**Activity**.
Somewhere below are a line with "You are a computer-use agent. This" and a later line with "Image resolution: width=1366". Output exactly those lines and all lines between them.

════════

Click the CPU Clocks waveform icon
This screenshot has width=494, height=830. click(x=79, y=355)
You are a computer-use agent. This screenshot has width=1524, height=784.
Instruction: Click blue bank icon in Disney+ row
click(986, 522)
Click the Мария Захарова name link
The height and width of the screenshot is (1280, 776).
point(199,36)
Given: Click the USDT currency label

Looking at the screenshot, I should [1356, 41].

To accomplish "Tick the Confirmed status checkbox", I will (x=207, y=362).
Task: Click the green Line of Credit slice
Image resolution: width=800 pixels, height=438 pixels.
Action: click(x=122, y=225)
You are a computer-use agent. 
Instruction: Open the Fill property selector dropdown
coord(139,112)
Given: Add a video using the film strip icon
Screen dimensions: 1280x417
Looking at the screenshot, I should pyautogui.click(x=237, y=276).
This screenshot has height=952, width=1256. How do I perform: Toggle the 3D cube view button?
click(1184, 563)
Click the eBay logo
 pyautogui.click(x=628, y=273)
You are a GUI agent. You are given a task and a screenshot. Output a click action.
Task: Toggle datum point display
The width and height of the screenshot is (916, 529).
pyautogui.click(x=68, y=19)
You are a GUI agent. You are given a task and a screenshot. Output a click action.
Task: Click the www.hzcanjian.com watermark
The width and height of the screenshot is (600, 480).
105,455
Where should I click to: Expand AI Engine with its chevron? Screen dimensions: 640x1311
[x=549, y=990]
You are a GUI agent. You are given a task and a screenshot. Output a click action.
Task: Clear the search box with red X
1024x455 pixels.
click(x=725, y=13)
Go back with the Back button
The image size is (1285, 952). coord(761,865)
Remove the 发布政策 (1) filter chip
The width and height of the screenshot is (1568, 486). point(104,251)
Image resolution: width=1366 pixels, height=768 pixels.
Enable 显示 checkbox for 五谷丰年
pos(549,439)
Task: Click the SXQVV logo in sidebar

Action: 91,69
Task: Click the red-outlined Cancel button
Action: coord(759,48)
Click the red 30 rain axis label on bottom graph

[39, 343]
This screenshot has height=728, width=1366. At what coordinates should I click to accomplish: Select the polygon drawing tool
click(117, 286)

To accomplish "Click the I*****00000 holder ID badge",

════════

**Answer section**.
You are a computer-use agent. This screenshot has width=1524, height=784.
Instruction: Click blue bank icon in Disney+ row
click(986, 522)
Click the Мария Захарова name link
The height and width of the screenshot is (1280, 776).
point(199,36)
Given: Click the USDT currency label

Looking at the screenshot, I should [1356, 41].

To accomplish "Tick the Confirmed status checkbox", I will (x=207, y=362).
Task: Click the green Line of Credit slice
Image resolution: width=800 pixels, height=438 pixels.
Action: click(x=122, y=225)
You are a computer-use agent. 
Instruction: Open the Fill property selector dropdown
coord(139,112)
Given: Add a video using the film strip icon
Screen dimensions: 1280x417
Looking at the screenshot, I should pyautogui.click(x=237, y=276).
This screenshot has height=952, width=1256. How do I perform: Toggle the 3D cube view button?
click(1184, 563)
Click the eBay logo
 pyautogui.click(x=628, y=273)
You are a GUI agent. You are given a task and a screenshot. Output a click action.
Task: Toggle datum point display
The width and height of the screenshot is (916, 529).
pyautogui.click(x=68, y=19)
You are a GUI agent. You are given a task and a screenshot. Output a click action.
Task: Click the www.hzcanjian.com watermark
The width and height of the screenshot is (600, 480).
105,455
Where should I click to: Expand AI Engine with its chevron? Screen dimensions: 640x1311
[x=549, y=990]
You are a GUI agent. You are given a task and a screenshot. Output a click action.
Task: Clear the search box with red X
1024x455 pixels.
click(x=725, y=13)
Go back with the Back button
The image size is (1285, 952). coord(761,865)
Remove the 发布政策 (1) filter chip
The width and height of the screenshot is (1568, 486). point(104,251)
Image resolution: width=1366 pixels, height=768 pixels.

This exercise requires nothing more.